#### Goal
The blog entries below mention an apartment agency in Edinburgh. What reason does the writer give for why the agency keeps running its business as usual?

#### Excerpt to read

---

Monday, July 28, 2008

meanwhile, back at the ranch -

So now that Last Minute are out of the game, Son will be able to go to Edinburgh with jazz a cappella group and do his stuff there. Actually, he was determined to do this anyway, even if Last Minute had got through the next few rounds, but there would have been difficulties. I am worried about Daughter who fainted during rehearsals yesterday. She has taken on a demanding project, both directing and performing something she has written, and the dance element is very strenuous. She is ok now, but is clearly overdoing it and advice to take it easy and slow down just isn’t realistic. I say it anyway. The first performance is on Wednesday, after which things should ease up a little (yeah, right).

Here at Signs Cottage I am doing battle with my old friend M.E., engaged in mortal combat, clasped in its deadly embrace. I am trying to think of new, fresh ways to describe it. Passionate lover came to mind, but brought up the old Stalker image, and we have been there. Something from the Song of Solomon comes to me:

Set me as a seal upon thine heart, as a seal upon thine arm: for love is strong as death; jealousy is cruel as the grave: the coals thereof are coals of fire, which hath a most vehement flame.

Yes, the strength and persistence of the fellow is overwhelming, he loves me ferociously, and grand passion, as we know, does have something of the religious about it. Even if the love is unrequited, one cannot help but stand back in awe, and there are moments when the inclination to submit is overwhelming. Submit in one’s soul, I mean, for one can’t help but give in at a physical level. I have more or less given up on the idea that one can think or Process one’s way out of this, but have to accept that occasionally this works well in the sense of giving the temporary illusion that things are “on track” and better, and these moments I do not despise. The problem with treading the path of Shrinkhood, the psyochoanalytic real deal, is that the aim is to come home to oneself – touch base. It has occurred to me that I must be mad to do this and really, between that and M.E. it does sometimes feel as though the rest of me might just go up in a puff of smoke. The pilgrim’s path was ever thus. I think I should have a medal for this, or at least a badge.

Friday, July 25, 2008

Last Minute

I had a phone call a couple of days ago from the bastard apartment agency in Edinburgh who gave us the wrong (77 steps up) apartment last year when we went to the Festival. Perhaps I was being stupid to think that it might be ok this time round: they did eventually, after some heated negotiation, offer compensation in the form of a reduction in price when we booked another apartment for this year. It was where I needed to be, in the centre of things so I could come and go with relative ease. They went one better this time round and, with two weeks to go, told us that some “corporate” people had decided they needed the apartment and we could have alternative accommodation somewhere at the other end of town, or almost out of it. We’ve taken our money back and, amazingly (through the Scottish Tourist Board), found somewhere else – nicer and half the price, without the sleazy “luxury” element that is supposed to be what we all want, in fact when we booked in January we couldn’t actually find anything that didn’t look as though it was hijacked from the set of Startrek, but with polished wooden floors. I used to like wooden floors, but I am beginning to associate them with “luxury” apartments. So all is well, except that we never did get our compensation from the agency, and they are carrying on their nasty business as usual because no-one has the time or energy to do anything about it.

---

#### Extracted data
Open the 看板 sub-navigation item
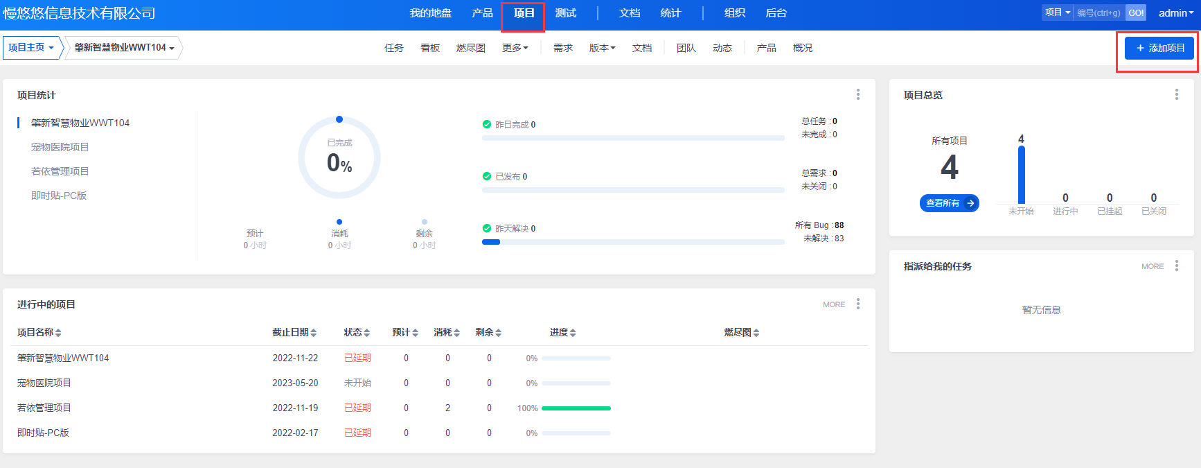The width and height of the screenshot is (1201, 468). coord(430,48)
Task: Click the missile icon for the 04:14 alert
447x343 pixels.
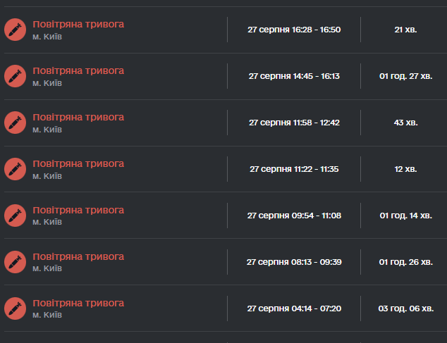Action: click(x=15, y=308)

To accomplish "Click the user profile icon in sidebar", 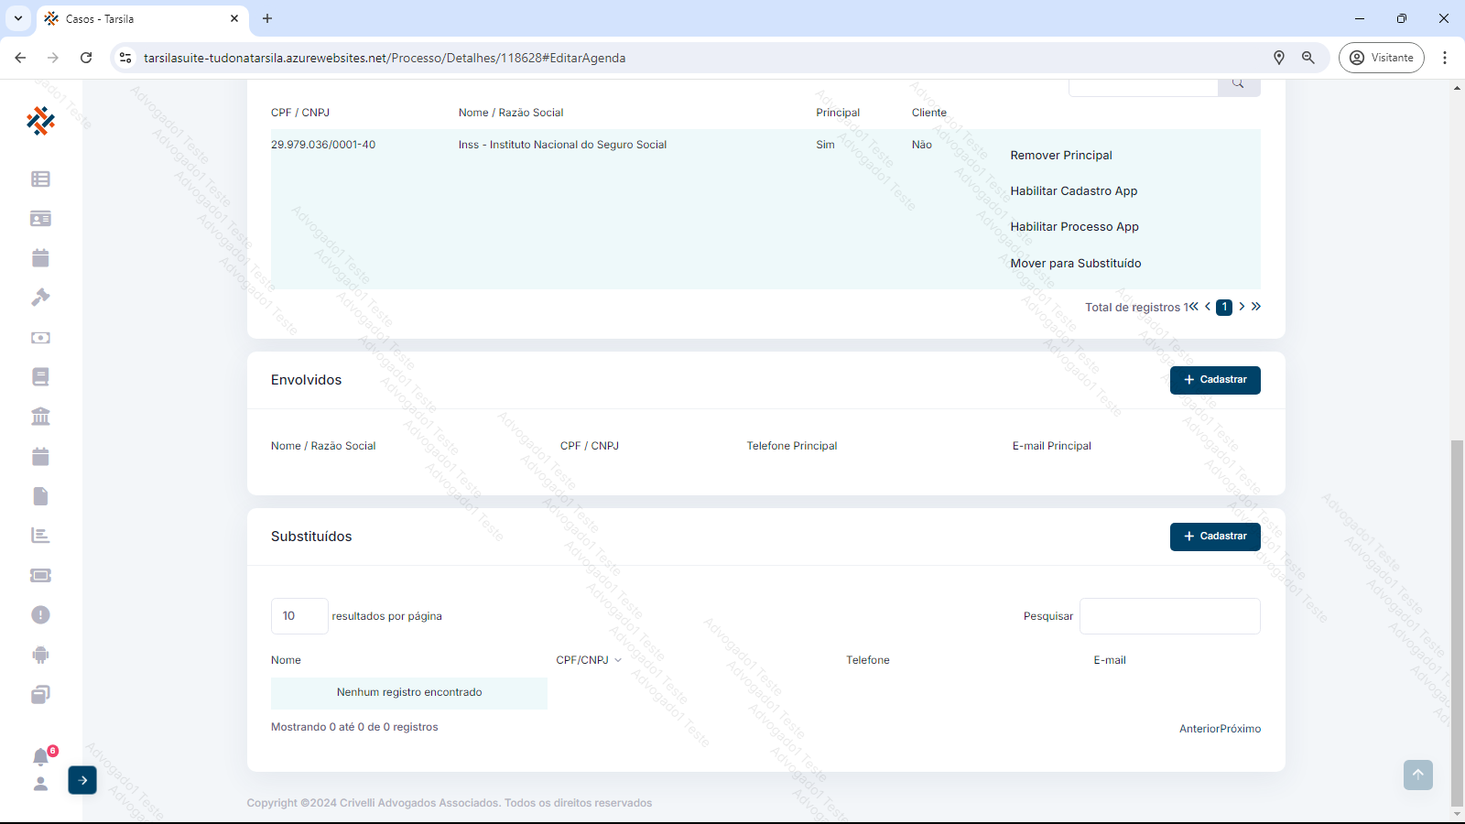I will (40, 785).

---

#### Task response
The writer says the agency carries on its nasty business as usual because no-one has the time or energy to do anything about it.